Creatine can be found in:
Explosive Creatine
Nuclear Creatine
Nucleare Creatine II Extreme
Creatine Monohydrate: the most-proven ingredient for strength and muscle
Creatine monohydrate (chemically N-methylguanidinoacetic acid, formula C4H9N3O2, molecular weight 131.1) is the most-researched and most effective legal supplement in all of sports nutrition. Hundreds of peer-reviewed trials and multiple meta-analyses support its ability to increase strength, power and lean muscle mass when combined with resistance training.
Mechanism of action: more energy for every hard set
Creatine works by topping up the muscle's stores of phosphocreatine (PCr). During short, maximal efforts — a heavy set, a sprint, an explosive jump — your muscles burn through ATP, their immediate energy currency, within seconds.
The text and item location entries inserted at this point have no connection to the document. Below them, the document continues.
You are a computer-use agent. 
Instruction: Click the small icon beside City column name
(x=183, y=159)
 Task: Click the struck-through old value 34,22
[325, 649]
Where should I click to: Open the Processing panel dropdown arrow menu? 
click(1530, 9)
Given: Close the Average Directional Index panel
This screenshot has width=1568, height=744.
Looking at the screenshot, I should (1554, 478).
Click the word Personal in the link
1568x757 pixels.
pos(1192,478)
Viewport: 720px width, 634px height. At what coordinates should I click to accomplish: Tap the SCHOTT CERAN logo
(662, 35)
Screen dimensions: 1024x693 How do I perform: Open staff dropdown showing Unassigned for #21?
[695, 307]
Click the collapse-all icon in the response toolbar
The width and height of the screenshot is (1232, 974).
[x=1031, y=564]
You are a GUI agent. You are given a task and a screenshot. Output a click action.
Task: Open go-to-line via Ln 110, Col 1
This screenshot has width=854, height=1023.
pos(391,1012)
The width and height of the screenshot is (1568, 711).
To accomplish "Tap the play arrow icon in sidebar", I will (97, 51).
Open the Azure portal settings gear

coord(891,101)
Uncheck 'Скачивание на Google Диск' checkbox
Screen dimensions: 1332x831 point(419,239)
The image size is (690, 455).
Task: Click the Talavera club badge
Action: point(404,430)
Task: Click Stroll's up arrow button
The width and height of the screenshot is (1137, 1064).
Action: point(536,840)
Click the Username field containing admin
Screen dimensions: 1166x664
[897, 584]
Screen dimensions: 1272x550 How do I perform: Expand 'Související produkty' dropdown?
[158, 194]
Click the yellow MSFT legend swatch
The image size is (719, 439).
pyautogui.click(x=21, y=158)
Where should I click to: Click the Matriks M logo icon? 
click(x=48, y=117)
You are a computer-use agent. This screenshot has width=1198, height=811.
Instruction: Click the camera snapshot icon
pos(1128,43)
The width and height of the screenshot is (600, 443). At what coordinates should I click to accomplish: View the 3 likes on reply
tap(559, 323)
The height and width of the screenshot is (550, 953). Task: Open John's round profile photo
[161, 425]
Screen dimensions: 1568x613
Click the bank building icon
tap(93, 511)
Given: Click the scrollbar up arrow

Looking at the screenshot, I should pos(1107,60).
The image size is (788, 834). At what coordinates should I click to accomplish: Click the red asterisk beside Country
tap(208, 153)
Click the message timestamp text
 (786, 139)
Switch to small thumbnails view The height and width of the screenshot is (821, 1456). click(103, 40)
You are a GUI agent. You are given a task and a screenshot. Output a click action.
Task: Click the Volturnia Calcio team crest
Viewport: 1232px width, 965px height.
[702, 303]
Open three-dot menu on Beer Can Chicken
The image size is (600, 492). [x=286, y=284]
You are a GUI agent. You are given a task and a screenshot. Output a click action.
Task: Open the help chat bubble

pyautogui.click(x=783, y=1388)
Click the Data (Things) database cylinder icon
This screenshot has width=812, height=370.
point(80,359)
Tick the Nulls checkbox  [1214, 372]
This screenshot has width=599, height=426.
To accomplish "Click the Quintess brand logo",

Phosphocreatine rapidly regenerates that ATP, so higher PCr stores mean you can sustain more reps, more power and more total training volume in each session (Hultman et al., 1996; Kreider et al., 2017). Over weeks and months, those extra quality reps compound into greater strength and lean-mass gains.
The pathway can be summarised as: creatine → loads muscle phosphocreatine → rapid ATP re-synthesis → more reps & power per session → greater strength and lean muscle.
The evidence
A landmark review of 22 studies found that creatine combined with resistance training produced, on average, ~8% greater gains in muscle strength (a 20% increase versus 12% on placebo) and ~14% greater gains in weightlifting performance (26% versus 12% on placebo); increases in bench-press one-rep-max ranged as high as 45% in individual studies (Rawson & Volek, 2003). Meta-analyses confirm consistent benefits for strength and lean tissue mass across ages and training levels (Branch, 2003; Chilibeck et al., 2017). The International Society of Sports Nutrition, in its official position stand, describes creatine as the single most effective nutritional supplement available for increasing high-intensity exercise capacity and lean body mass during training (Kreider et al., 2017).
Safe and simple to use
Creatine monohydrate has one of the strongest safety records of any supplement: decades of research show no harmful effects in healthy people at recommended doses, and it does not damage the kidneys or liver in healthy users (Antonio et al., 2021). A typical protocol is 3–5 g per day; an optional loading phase of around 20 g per day (split into 4 doses) for 5–7 days saturates the muscles faster.
Key facts at a glance
• What it is: creatine monohydrate, C4H9N3O2 — the most-studied sports supplement.
• Mechanism: loads muscle phosphocreatine to rapidly regenerate ATP during intense effort.
• Strength: ~8% greater strength gains vs placebo with resistance training (Rawson & Volek 2003).
• Performance: ~14% greater weightlifting performance vs placebo (Rawson & Volek 2003).
• Status: ISSN's most effective ergogenic aid for power and lean mass (Kreider 2017).
• Dose: 3–5 g daily; optional 20 g/day loading for 5–7 days.
Full scientific references
• Kreider RB, Kalman DS, Antonio J, et al. International Society of Sports Nutrition position stand: safety and efficacy of creatine supplementation in exercise, sport, and medicine. Journal of the International Society of Sports Nutrition. 2017;14:18. • Rawson ES, Volek JS. Effects of creatine supplementation and resistance training on muscle strength and weightlifting performance. Journal of Strength and Conditioning Research. 2003;17(4):822–831. • Branch JD. Effect of creatine supplementation on body composition and performance: a meta-analysis. International Journal of Sport Nutrition and Exercise Metabolism. 2003;13(2):198–226. • Chilibeck PD, Kaviani M, Candow DG, Zello GA. Effect of creatine supplementation during resistance training on lean tissue mass and muscular strength in older adults: a meta-analysis. Open Access Journal of Sports Medicine. 2017;8:213–226. • Hultman E, Söderlund K, Timmons JA, Cederblad G, Greenhaff PL. Muscle creatine loading in men. Journal of Applied Physiology. 1996;81(1):232–237. • Antonio J, Candow DG, Forbes SC, et al. Common questions and misconceptions about creatine supplementation: what does the scientific evidence really show? Journal of the International Society of Sports Nutrition. 2021;18:13.
This information is educational and describes the ingredient's physiology and the findings of published research; it is not a therapeutic or medical claim. Individual results vary.